| TASK DATA |
——

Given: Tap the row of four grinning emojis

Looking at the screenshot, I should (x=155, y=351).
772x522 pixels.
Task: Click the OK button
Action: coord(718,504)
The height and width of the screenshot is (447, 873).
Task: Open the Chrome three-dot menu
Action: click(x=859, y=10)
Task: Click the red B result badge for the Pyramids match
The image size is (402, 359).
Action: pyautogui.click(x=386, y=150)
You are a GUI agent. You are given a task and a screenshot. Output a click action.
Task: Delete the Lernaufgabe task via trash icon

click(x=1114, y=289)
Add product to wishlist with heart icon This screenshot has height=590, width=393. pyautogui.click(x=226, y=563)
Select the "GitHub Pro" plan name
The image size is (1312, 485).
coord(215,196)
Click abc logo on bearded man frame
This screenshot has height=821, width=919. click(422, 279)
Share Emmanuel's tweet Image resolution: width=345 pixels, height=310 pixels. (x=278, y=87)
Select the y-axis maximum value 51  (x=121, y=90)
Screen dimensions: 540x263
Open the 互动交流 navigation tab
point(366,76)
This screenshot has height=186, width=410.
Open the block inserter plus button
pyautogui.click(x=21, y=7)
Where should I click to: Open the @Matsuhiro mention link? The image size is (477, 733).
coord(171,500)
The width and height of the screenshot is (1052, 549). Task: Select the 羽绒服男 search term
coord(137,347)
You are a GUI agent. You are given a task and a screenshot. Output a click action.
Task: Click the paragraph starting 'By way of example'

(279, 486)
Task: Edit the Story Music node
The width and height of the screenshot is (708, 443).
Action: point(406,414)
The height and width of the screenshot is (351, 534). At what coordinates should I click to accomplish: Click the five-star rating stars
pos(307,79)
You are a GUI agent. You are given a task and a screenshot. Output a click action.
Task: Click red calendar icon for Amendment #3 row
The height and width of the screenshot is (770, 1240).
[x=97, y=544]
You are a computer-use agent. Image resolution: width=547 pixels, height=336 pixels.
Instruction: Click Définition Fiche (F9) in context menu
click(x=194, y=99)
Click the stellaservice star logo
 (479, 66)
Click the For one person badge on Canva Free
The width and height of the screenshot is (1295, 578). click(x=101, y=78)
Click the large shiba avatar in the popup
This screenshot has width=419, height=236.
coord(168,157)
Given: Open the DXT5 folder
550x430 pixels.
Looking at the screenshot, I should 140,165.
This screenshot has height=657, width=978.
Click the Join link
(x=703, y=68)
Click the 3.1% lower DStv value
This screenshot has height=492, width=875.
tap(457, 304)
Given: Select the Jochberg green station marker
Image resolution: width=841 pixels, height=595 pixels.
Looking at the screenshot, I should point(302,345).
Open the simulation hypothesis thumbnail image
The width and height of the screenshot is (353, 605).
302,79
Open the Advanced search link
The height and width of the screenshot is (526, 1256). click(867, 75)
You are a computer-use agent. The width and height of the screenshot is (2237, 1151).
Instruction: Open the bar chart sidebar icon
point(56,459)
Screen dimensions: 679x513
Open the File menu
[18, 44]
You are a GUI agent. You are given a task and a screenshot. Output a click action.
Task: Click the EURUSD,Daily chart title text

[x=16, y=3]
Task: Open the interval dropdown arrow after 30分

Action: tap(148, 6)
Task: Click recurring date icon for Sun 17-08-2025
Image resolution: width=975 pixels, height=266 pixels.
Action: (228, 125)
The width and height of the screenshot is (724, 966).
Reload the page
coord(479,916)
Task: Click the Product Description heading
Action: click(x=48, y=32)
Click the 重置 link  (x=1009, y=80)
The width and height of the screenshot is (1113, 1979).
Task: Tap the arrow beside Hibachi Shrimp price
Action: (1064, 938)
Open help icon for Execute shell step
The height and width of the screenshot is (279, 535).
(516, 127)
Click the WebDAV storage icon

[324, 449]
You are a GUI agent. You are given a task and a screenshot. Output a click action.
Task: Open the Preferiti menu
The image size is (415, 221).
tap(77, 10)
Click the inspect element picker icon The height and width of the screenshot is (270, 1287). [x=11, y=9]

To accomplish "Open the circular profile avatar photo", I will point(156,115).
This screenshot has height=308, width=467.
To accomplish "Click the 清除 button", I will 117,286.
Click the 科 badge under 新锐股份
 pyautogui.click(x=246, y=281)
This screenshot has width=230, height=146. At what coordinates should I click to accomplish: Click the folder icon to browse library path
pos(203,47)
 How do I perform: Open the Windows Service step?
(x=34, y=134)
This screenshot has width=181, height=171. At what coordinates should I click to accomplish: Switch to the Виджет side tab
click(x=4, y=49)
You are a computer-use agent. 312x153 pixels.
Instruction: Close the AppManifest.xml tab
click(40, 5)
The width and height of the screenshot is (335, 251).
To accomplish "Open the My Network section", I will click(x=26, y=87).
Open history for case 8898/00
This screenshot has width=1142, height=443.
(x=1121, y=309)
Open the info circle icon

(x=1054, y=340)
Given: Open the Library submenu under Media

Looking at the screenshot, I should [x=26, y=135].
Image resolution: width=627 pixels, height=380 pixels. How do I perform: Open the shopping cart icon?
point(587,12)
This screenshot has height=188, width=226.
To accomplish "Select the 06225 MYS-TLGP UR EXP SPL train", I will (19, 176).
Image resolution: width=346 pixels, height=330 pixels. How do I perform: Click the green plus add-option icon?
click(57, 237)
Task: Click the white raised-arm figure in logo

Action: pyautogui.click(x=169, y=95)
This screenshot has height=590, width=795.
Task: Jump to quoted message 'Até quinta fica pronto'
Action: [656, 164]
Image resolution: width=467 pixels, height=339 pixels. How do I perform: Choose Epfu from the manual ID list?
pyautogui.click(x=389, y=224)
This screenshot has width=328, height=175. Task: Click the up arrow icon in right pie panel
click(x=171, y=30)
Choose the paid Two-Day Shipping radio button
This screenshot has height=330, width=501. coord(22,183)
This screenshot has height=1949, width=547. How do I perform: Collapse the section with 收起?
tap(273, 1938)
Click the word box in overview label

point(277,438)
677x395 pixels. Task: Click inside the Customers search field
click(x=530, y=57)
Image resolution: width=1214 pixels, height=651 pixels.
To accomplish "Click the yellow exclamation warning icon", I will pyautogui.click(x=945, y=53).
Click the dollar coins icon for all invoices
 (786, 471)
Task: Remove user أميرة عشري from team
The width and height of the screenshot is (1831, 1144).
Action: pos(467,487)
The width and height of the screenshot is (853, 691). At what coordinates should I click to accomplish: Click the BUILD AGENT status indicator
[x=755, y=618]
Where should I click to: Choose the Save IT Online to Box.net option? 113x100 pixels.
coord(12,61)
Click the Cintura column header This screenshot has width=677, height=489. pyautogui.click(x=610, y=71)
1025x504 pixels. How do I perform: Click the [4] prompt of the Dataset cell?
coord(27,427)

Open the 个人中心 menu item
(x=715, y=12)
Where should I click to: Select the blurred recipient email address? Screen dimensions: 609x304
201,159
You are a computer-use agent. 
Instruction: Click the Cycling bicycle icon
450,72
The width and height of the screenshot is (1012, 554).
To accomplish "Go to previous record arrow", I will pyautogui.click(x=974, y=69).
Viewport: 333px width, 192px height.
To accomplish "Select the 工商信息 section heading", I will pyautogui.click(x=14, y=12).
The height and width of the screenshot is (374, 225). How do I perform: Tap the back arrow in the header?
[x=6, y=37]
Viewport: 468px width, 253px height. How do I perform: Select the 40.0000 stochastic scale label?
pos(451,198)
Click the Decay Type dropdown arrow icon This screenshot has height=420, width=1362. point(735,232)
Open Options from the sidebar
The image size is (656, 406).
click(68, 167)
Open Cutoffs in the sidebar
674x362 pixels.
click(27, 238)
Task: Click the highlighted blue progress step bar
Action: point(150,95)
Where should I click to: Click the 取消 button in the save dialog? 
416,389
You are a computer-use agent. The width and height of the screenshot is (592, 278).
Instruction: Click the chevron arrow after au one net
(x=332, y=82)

——

| WHAT TO PRODUCE |
Here the output must be the lines above from the line with "is (2237, 1151)." to the line with "You are a computer-use agent. 312x153 pixels.", both included, duplicated word for word and nothing else.

| RESPONSE FOR THIS EXERCISE |
You are a computer-use agent. The width and height of the screenshot is (2237, 1151).
Instruction: Open the bar chart sidebar icon
point(56,459)
Screen dimensions: 679x513
Open the File menu
[18, 44]
You are a GUI agent. You are given a task and a screenshot. Output a click action.
Task: Click the EURUSD,Daily chart title text

[x=16, y=3]
Task: Open the interval dropdown arrow after 30分

Action: tap(148, 6)
Task: Click recurring date icon for Sun 17-08-2025
Image resolution: width=975 pixels, height=266 pixels.
Action: (228, 125)
The width and height of the screenshot is (724, 966).
Reload the page
coord(479,916)
Task: Click the Product Description heading
Action: click(x=48, y=32)
Click the 重置 link  (x=1009, y=80)
The width and height of the screenshot is (1113, 1979).
Task: Tap the arrow beside Hibachi Shrimp price
Action: (1064, 938)
Open help icon for Execute shell step
The height and width of the screenshot is (279, 535).
(516, 127)
Click the WebDAV storage icon

[324, 449]
You are a GUI agent. You are given a task and a screenshot. Output a click action.
Task: Open the Preferiti menu
The image size is (415, 221).
tap(77, 10)
Click the inspect element picker icon The height and width of the screenshot is (270, 1287). [x=11, y=9]

To accomplish "Open the circular profile avatar photo", I will point(156,115).
This screenshot has height=308, width=467.
To accomplish "Click the 清除 button", I will 117,286.
Click the 科 badge under 新锐股份
 pyautogui.click(x=246, y=281)
This screenshot has width=230, height=146. At what coordinates should I click to accomplish: Click the folder icon to browse library path
pos(203,47)
 How do I perform: Open the Windows Service step?
(x=34, y=134)
This screenshot has width=181, height=171. At what coordinates should I click to accomplish: Switch to the Виджет side tab
click(x=4, y=49)
You are a computer-use agent. 312x153 pixels.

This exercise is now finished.